■ What to do ■
Find the word "computer" in the data, then copy each line where it is found.

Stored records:
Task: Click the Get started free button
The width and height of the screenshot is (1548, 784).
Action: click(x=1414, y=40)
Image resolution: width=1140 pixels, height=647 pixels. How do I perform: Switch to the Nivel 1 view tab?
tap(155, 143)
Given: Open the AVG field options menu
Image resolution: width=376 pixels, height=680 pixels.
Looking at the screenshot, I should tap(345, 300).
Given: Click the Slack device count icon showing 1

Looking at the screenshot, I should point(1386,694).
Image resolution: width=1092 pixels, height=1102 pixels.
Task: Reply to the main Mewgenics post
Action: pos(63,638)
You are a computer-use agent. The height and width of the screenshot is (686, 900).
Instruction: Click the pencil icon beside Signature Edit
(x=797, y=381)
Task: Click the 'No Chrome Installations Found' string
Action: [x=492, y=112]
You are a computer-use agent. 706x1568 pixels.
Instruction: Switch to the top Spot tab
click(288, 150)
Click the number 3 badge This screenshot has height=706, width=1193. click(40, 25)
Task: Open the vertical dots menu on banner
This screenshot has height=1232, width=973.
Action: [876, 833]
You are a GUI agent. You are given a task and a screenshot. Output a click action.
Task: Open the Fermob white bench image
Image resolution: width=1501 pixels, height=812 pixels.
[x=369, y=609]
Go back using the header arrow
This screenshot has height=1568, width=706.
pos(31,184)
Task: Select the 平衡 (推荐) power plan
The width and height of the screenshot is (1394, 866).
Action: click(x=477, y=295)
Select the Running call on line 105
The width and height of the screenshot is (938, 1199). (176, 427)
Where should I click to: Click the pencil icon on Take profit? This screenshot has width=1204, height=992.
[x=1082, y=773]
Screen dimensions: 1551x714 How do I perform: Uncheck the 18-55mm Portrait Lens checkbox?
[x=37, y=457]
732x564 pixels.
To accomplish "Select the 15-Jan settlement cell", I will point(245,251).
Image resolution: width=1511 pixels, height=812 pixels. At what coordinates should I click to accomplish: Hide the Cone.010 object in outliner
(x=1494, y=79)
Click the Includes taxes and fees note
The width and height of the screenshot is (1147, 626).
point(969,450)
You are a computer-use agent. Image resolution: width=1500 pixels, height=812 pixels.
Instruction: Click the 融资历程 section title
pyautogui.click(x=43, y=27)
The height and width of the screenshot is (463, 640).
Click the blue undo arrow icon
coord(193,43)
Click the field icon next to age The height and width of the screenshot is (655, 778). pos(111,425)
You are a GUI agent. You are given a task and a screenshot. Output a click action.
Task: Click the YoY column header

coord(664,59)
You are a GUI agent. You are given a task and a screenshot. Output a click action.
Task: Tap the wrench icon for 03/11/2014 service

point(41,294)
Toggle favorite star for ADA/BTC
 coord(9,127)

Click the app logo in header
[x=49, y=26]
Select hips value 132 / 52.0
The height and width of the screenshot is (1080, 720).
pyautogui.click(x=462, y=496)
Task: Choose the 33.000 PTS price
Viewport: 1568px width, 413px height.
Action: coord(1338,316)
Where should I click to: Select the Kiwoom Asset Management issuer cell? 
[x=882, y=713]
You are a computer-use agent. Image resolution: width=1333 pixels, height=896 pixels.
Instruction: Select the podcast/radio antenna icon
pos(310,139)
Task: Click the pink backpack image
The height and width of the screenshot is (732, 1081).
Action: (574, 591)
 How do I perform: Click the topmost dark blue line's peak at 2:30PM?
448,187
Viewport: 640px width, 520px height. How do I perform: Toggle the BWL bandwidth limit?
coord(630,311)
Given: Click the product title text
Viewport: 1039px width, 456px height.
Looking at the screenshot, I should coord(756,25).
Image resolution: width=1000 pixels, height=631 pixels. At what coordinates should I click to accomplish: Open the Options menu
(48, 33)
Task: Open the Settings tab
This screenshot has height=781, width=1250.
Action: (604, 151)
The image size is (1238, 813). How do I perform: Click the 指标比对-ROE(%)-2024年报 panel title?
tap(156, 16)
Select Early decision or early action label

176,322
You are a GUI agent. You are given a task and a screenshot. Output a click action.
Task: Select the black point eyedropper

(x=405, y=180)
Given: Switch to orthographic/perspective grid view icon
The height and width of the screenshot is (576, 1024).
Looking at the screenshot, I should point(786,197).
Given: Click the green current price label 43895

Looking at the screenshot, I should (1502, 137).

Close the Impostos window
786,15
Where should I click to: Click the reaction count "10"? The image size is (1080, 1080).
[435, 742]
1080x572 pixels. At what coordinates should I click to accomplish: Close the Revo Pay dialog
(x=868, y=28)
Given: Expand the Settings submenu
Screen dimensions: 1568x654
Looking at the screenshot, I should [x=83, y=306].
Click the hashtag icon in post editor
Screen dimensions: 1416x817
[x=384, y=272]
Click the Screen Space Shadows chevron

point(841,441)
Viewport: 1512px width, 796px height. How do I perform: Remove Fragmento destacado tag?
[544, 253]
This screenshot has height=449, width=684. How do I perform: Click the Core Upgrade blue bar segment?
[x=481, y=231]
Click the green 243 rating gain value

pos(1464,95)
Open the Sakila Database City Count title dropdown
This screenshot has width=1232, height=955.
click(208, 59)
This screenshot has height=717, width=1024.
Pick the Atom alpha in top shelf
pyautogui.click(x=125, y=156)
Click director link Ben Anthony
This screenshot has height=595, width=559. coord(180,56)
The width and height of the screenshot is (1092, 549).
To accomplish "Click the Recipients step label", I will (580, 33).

■ Output ■
You are a computer-use agent. The height and width of the screenshot is (686, 900).
You are a computer-use agent. 706x1568 pixels.
You are a computer-use agent. Image resolution: width=1500 pixels, height=812 pixels.
You are a computer-use agent. Image resolution: width=1333 pixels, height=896 pixels.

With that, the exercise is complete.